Although nutrients may be provided by either parenteral or enteral routes, clinicians are making greater efforts to use the enteral route in light of research showing that enteral feeding confers certain physiologic benefits not seen with parenteral feeding. Published studies have reported that early enteral feeding provides energy and nutrients essential for optimal healing and immunocompetence, helps maintain the gut mucosal integrity, and may blunt catabolic effects and normalize blood glucose levels.
For optimal recovery, traumatized patients require proper nutritional intake. Proper nutritional intake is particularly critical for patients suffering from malabsorption conditions such as, for example, Crohn's Disease, short bowel syndrome, pancreatitis and other diseases and illnesses which cause malabsorption of essential nutrients. Lack of proper nutrition can result in malnutrition-associated complications, including prolonged negative nitrogen balance, depletion of somatic and visceral protein levels, immune incompetence, increased risk of infection, and other complications associated with morbidity and mortality. A primary objective of nutritional support for the traumatized person is to replace or maintain the body's normal level of nutrients by providing adequate energy substrates, protein, and other nutrients essential for tissue repair and recovery.
Appropriate enteral nutrition following injury may minimize malnutrition, provide nutrients to the immune system and maintain the gut epithelium, which acts as a barrier to translocation of bacteria. This may help prevent the development of sepsis. Malnutrition may compromise the immune system and contribute to septic complications. It has been reported that cell-mediated immunity is reduced in proportion to the level of malnutrition of the critically ill patient.
Persons suffering from malabsorption conditions are deprived of essential bodily fuels or their precursors thus compromising their nutritional status and more specifically, the integrity of the intestinal tract, especially during times of stress. Often, such patients are intolerant of dietary fiber. Patients suffering from malabsorption syndromes often have a diminished capacity to absorb water and electrolytes. This further challenges the nutritional status of the patient and may lead to dehydration.
To aid persons suffering from malabsorption conditions, enteral diets are desirably provided in an "elemental" state. Strictly speaking, an elemental diet would be one in which all components of the formulation are present in their simplest molecular state. For example, the protein source would be provided as amino acids. The carbohydrate source would be simple sugars. However, such compositions are difficult to formulate and are sometimes not well tolerated by the patient.
One difficulty in preparing products containing high levels of free amino acids is that such products will not form stable emulsions suitable for long term storage. Thus such products are only available in a powdered form requiring reconstitution prior to usage. Health care providers and ambulatory patients typically prefer products that are provided as a liquid and require no reconstitution. A further disadvantage of powdered products is that the high concentration of free amino acids are noted for their extremely objectionable taste. Unfortunately this objectionable flavor can lead to noncompliance with the feeding regimen in patients who would benefit from elemental diets. Examples of such patients include those suffering ulcerative colitis, Crohn's disease, short bowel syndrome, and pancreatitis. Noncompliance with a proper feeding regimen will eventually lead to malnutrition in these patients.

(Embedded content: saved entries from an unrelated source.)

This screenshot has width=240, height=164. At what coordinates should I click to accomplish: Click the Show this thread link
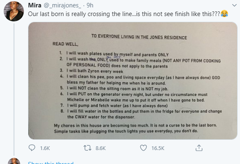tap(51, 162)
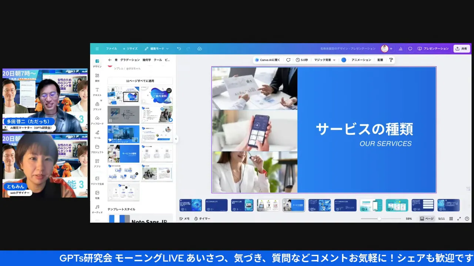This screenshot has width=474, height=266.
Task: Open the マジック背景 dropdown arrow
Action: tap(334, 60)
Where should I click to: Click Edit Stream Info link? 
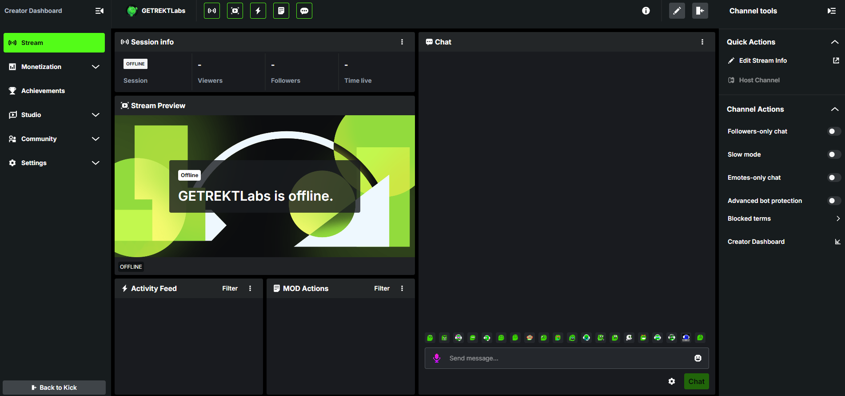[763, 61]
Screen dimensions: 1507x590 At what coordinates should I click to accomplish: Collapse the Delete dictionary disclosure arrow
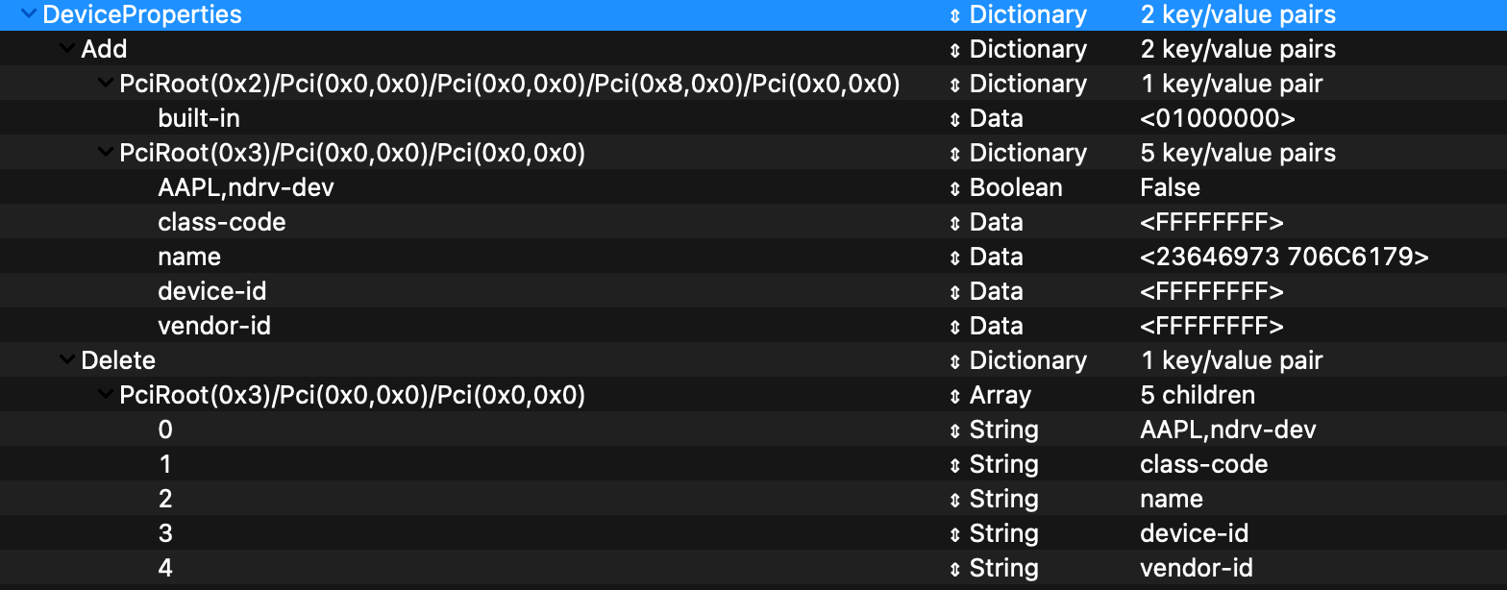(x=66, y=361)
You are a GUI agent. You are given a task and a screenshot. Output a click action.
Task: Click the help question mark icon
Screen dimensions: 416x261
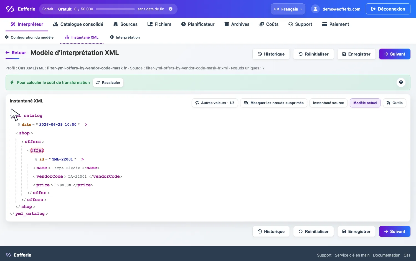[401, 82]
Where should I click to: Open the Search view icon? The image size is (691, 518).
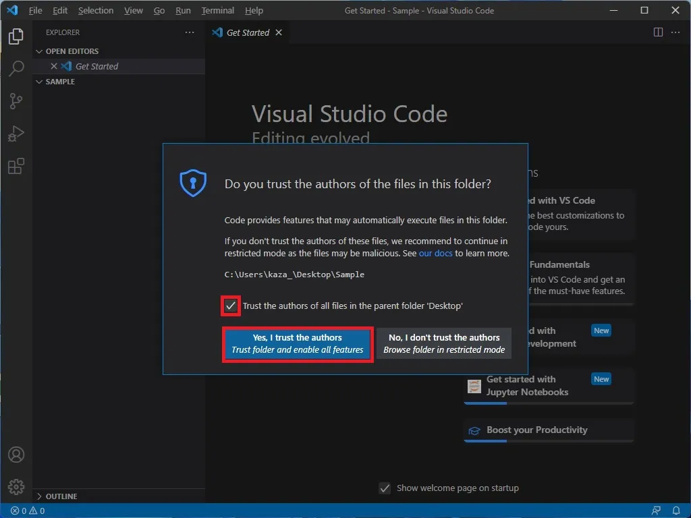[16, 69]
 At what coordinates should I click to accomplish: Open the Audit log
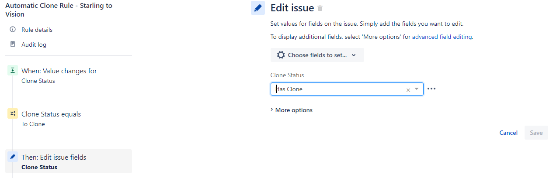(34, 45)
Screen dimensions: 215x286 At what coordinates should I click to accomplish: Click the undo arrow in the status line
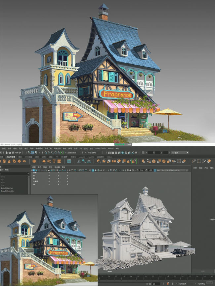(x=17, y=153)
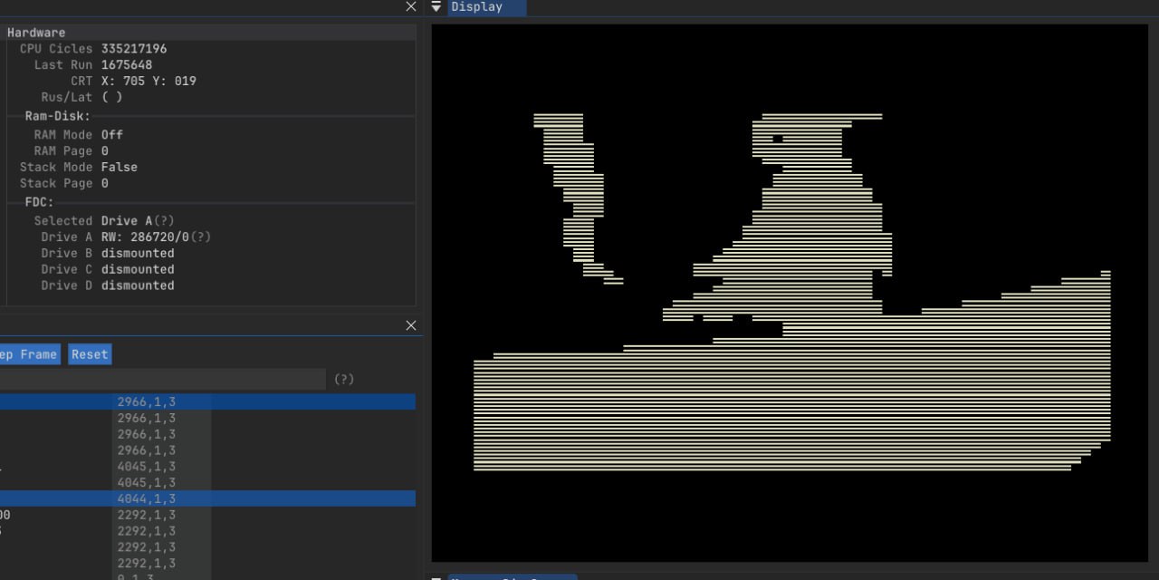This screenshot has width=1159, height=580.
Task: Select the topmost highlighted 2966,1,3 row
Action: (208, 401)
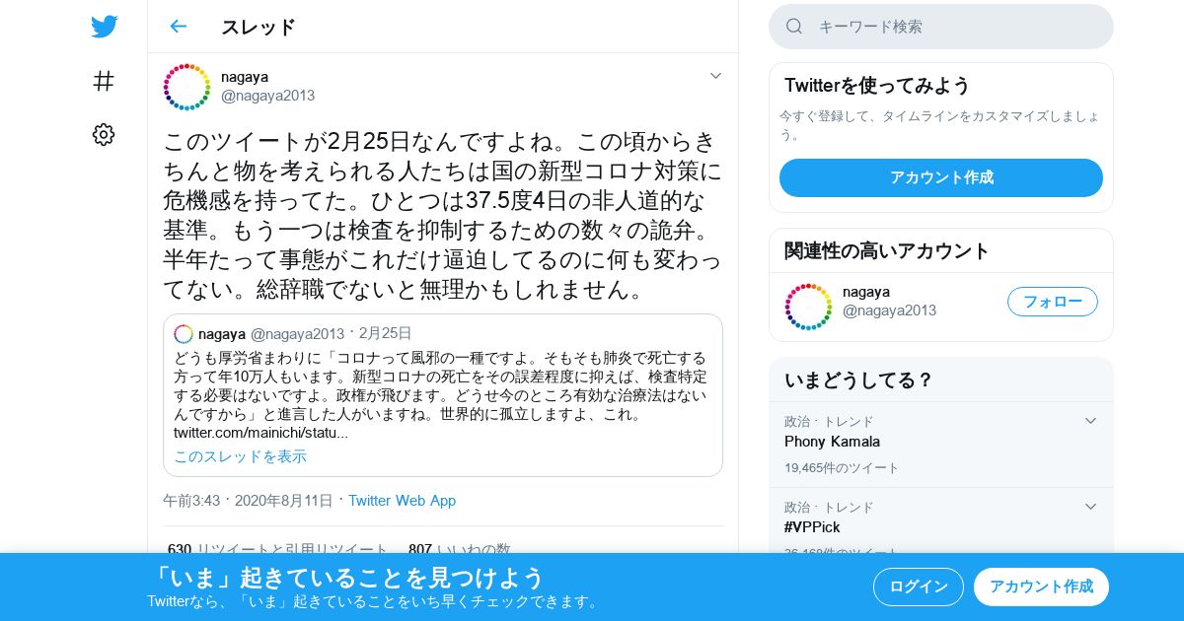Screen dimensions: 1184x621
Task: Expand the tweet options chevron
Action: click(715, 76)
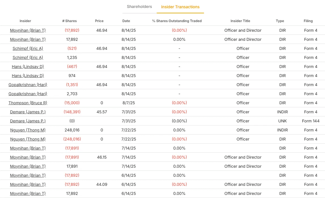325x198 pixels.
Task: Click Demare (James P.) link priced at 45.57
Action: tap(28, 112)
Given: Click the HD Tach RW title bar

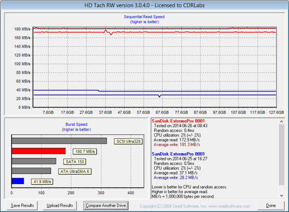Looking at the screenshot, I should [144, 4].
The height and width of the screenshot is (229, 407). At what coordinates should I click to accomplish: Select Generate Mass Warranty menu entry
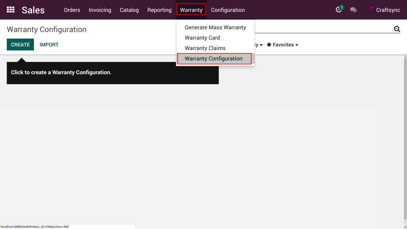215,27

Examples of powdered elemental nutritional products, whose protein source is predominantly amino acids, are Vivonex TEN.TM., and Vivonex Plus.TM., and Stresstein.TM., all of which are manufactured by Novartis.
Further developmental efforts with elemental diets focused on preparing products that would form stable liquid emulsions so that the products could be sold as ready to feed liquid nutritionals, which are typically preferred by health care providers and patients. One way to formulate an "elemental" nutritional product that is stable for extended periods as a liquid, has been to utilize a protein system for the product which incorporates a hydrolyzed protein. Hydrolyzed proteins are desirable because they provide the nutritive equivalent of the original protein in the form of its constituent amino acids and peptides of varying lengths. One useful hydrolyzed protein has been found to be soy protein hydrolysate. However, nutritional products incorporating high concentrations of hydrolyzed soy protein do not yield stable products in the absence of an intact protein. Once a soy protein is hydrolyzed, it loses its primary and secondary structure and consequently some of its functionality, including emulsifying properties. For that reason, it does not have surfactant properties and is unable to stabilize a formulation which results in phase separation.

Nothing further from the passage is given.